ICEECE2012 Poster Presentations Clinical case reports - Pituitary/Adrenal (58 abstracts)
1Hospital das Clínicas da Faculdade de Medicina da Universidade de Sao Paulo, Sao Paulo, Brazil; 2Instituto do Cancer do estado de Sao Paulo, Sao Paulo, Brazil.
Introduction: Adrenocortical carcinoma (ACC) is a rare and potentially fatal disease in childhood. Complete resection of the tumor and metastasis can improve survival. Case: A 2.6 year-old boy presented isosexual pseudo-precocious puberty at 2.1 years. CT revealed a single nodule in the left adrenal (2 cm) which was resected by adrenalectomy. Histology revealed an adrenocortical tumor (2 cm, 3.0 g, Weiss score 4), ENSAT stage I. Partial regression of the puberty features and normalization of hormonal levels were observed.
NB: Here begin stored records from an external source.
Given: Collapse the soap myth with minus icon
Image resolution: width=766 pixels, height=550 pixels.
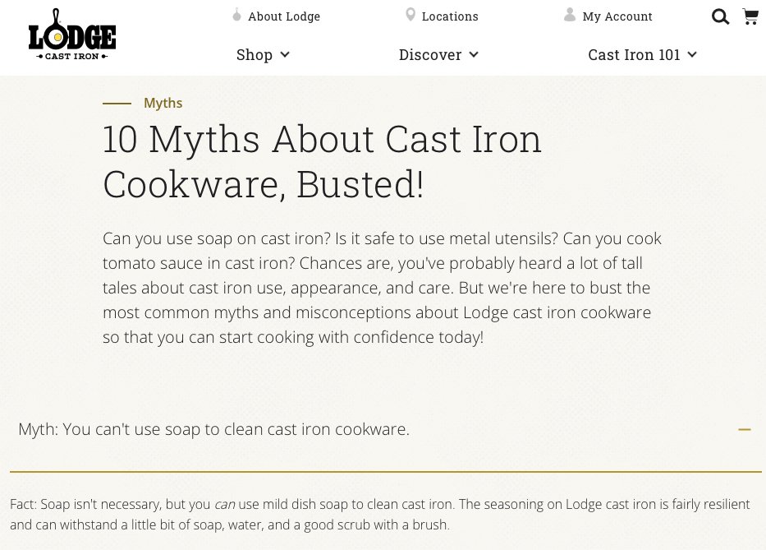Looking at the screenshot, I should (x=745, y=429).
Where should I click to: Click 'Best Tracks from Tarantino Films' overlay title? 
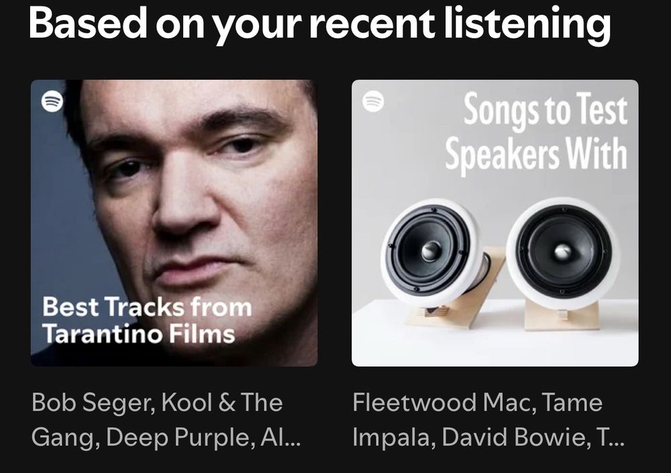pos(147,320)
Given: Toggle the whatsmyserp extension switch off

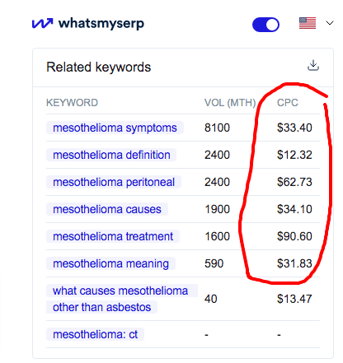Looking at the screenshot, I should [x=265, y=25].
At 4.8 years, recurrence was observed, with high androgen levels and an 8 cm right adrenal mass on CT. Right adrenalectomy and nephrectomy was performed, which revealed an adrenocortical tumor (8 cm, 30 g, Weiss score 7) with no apparent metastasis at that time. At 6 years, DHEAS levels became increasingly high and CT showed a pulmonary nodule that was surgically removed. After 8 months of partial lung resection, abnormally high DHEAS was present with no obvious source on conventional imaging techniques. 18F-FDG-PET/CT showed a mediastinal lesion that was resected and histologically confirmed as metastatic ACC. DHEAS levels remained undetectable until he was 13 years-old, with a progressive increase not suppressible by high doses of dexamethasone (0.5 mg qid for 7 days). Conventional radiological techniques did not identify any metastatic lesions. At 18.5 years of age, the patient underwent 18F-FDG-PET/CT under stimulation with intravenous cosyntropin 250 mgc, which identified a 1.5 cm nodular lesion in left adrenal topography. FDG hypermetabolism was shown in that area pre-stimulus (SUV=1.5), with an increase 60 min after stimulation to 3.6, suggesting remaining tumorous tissue.
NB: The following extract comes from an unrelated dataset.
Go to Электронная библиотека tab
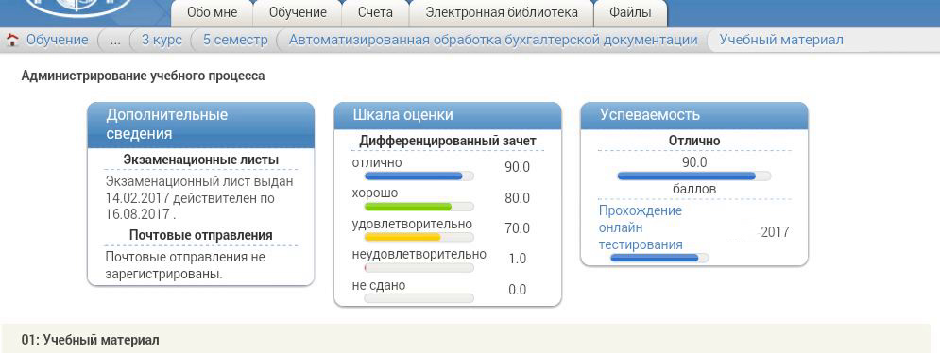This screenshot has height=353, width=940. click(x=502, y=13)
Conclusions: We report a long-term evolution of a pediatric patient with an indolent ACC and suspected local recurrence identified by cosyntropin-stimulated 18F-FDG-PET/CT. This new diagnostic modality may be used in clinical practice to locate occult metastasis of ACC.
Declaration of interest: The authors declare that there is no conflict of interest that could be perceived as prejudicing the impartiality of the research project.
Funding: This research did not receive any specific grant from any funding agency in the public, commercial or not-for-profit sector.